# Dataset entries

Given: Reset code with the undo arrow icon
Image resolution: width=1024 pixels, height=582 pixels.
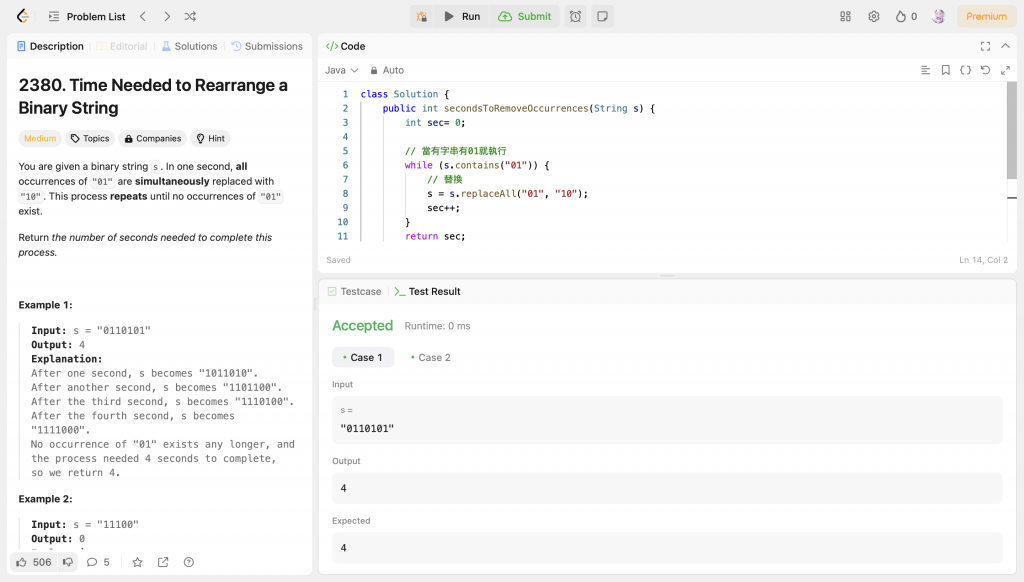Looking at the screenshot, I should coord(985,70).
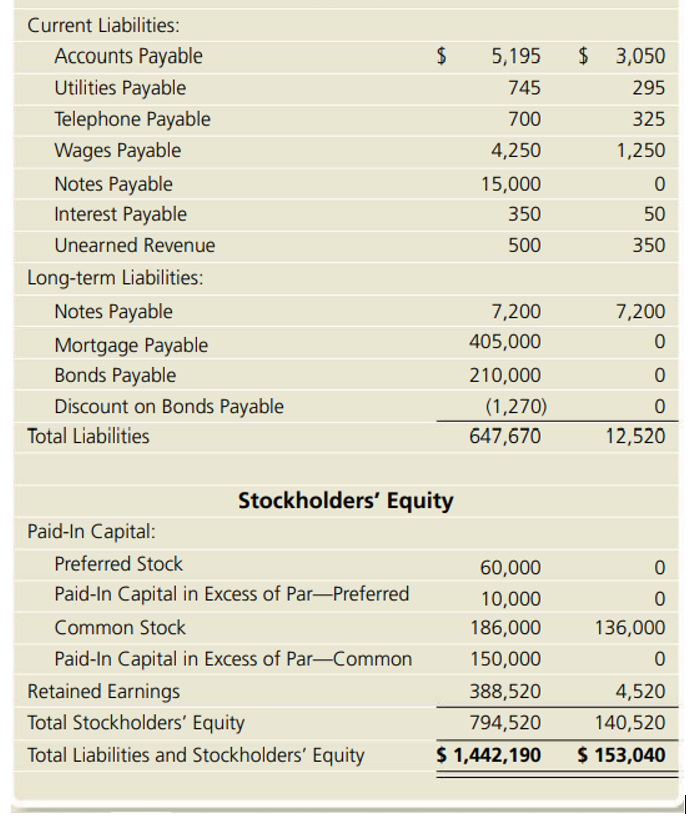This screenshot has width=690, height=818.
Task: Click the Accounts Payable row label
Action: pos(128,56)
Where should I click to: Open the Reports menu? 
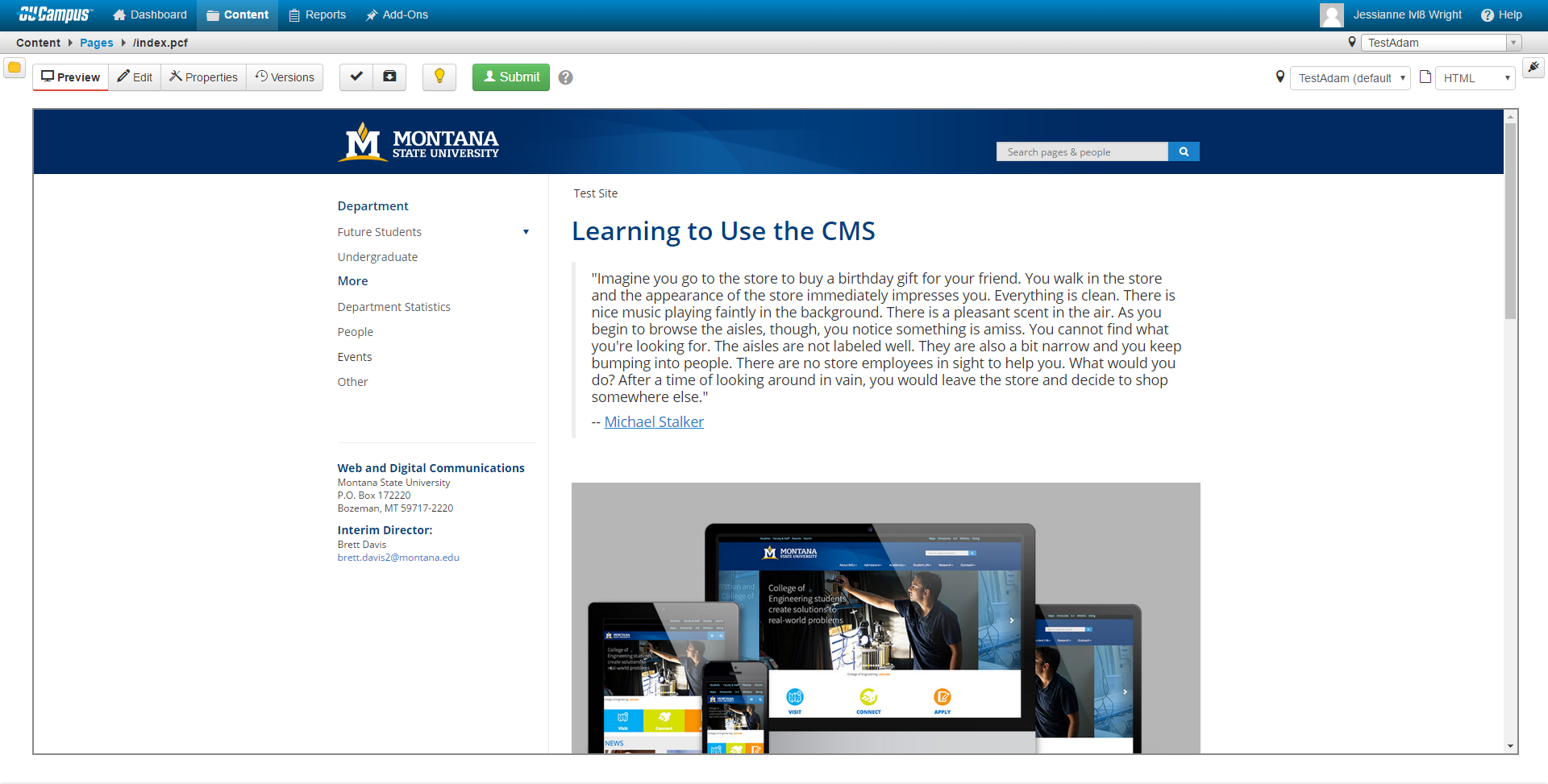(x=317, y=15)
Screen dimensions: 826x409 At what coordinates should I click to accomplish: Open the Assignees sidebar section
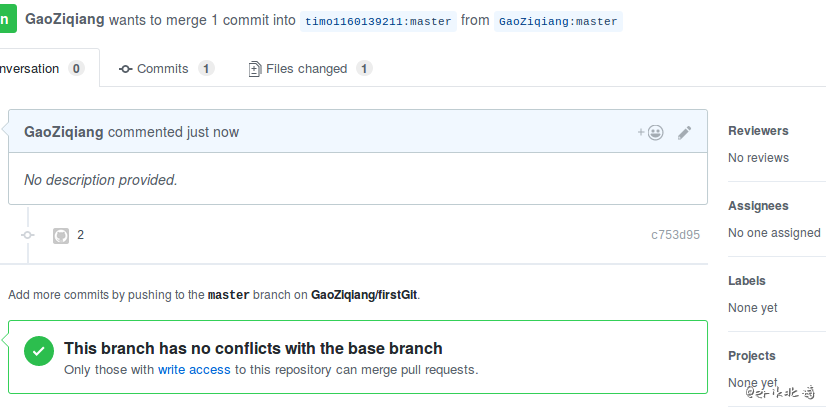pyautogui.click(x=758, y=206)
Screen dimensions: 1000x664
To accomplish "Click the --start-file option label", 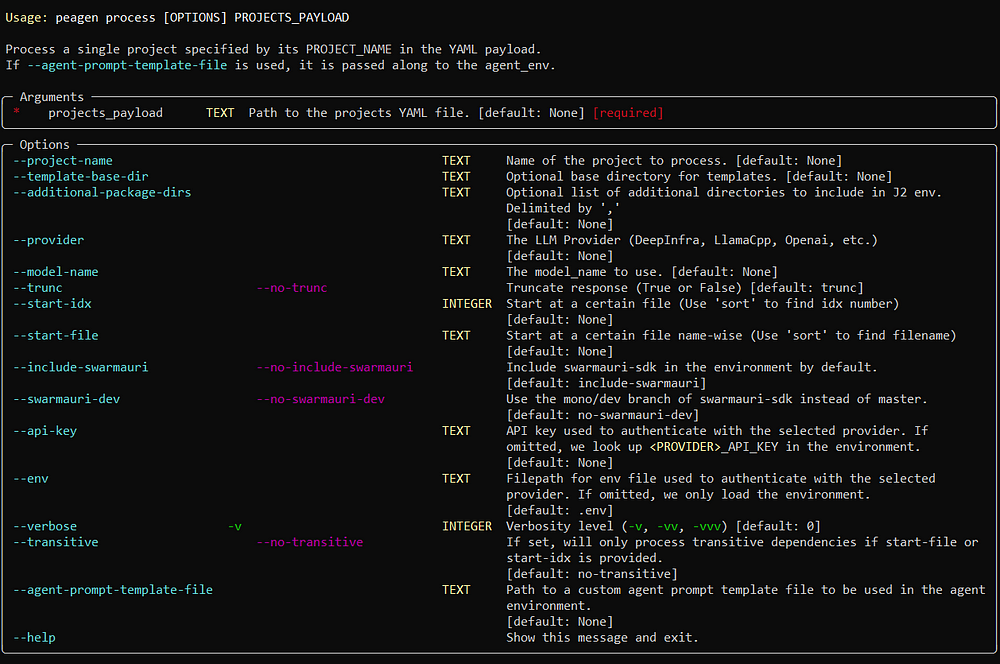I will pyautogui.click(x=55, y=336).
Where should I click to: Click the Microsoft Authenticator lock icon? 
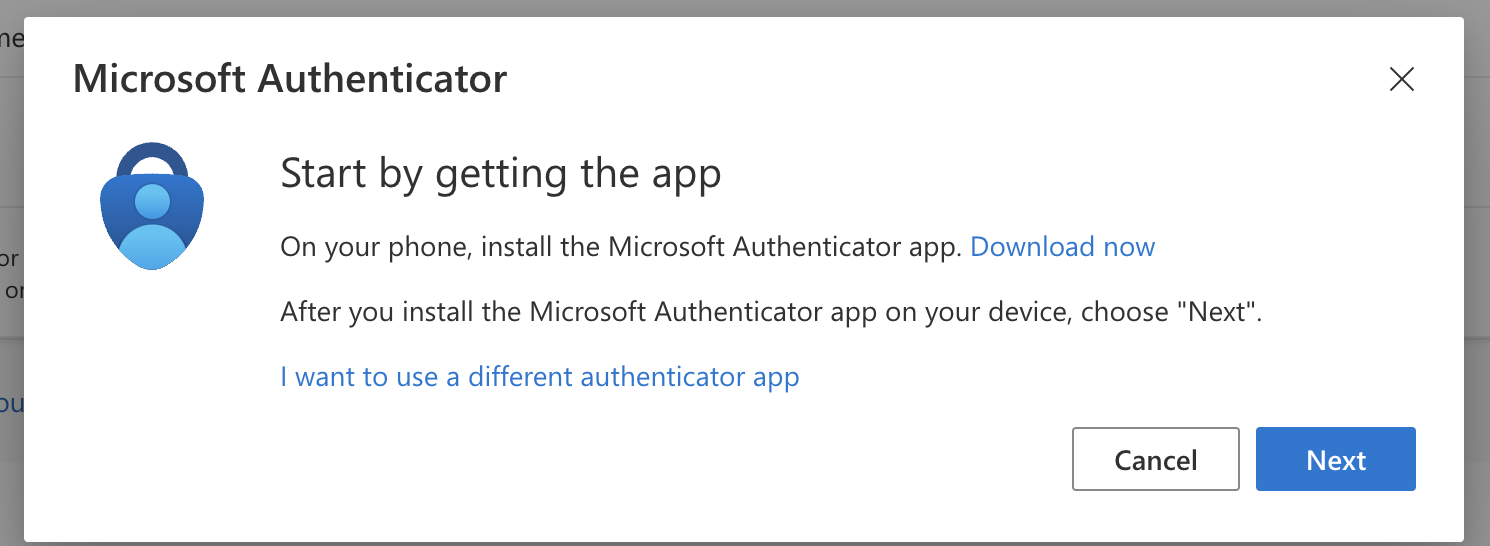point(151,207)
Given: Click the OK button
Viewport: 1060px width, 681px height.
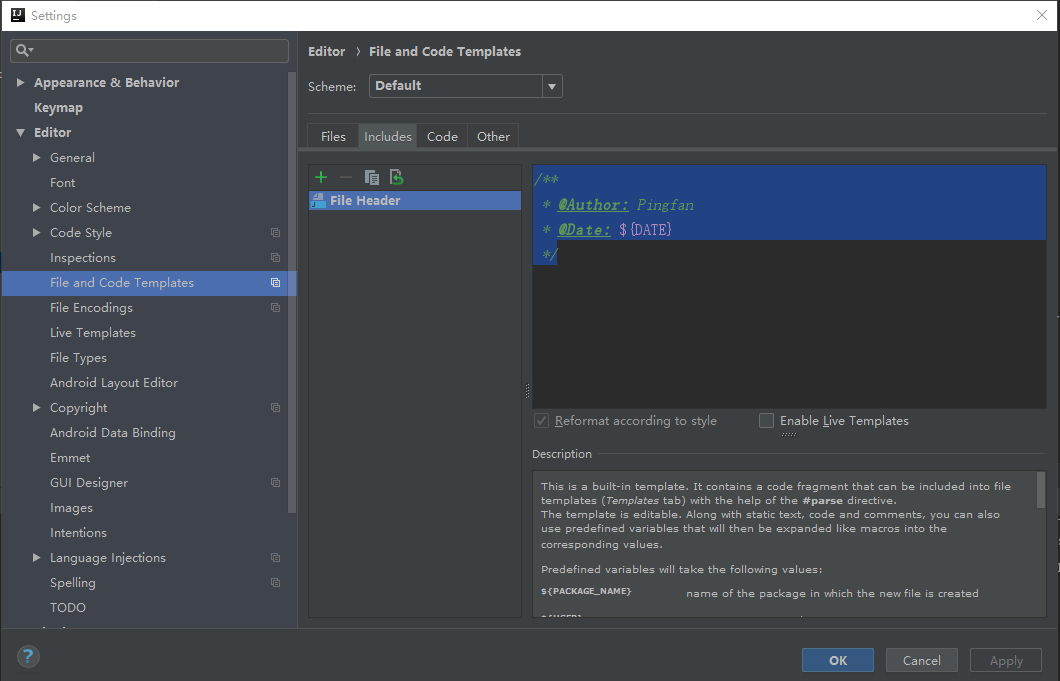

# Task instructions
What lines in the data include the string "Given"? Copy each one.

# Solution below
Given: Reset code with the undo arrow icon
Given: Click the OK button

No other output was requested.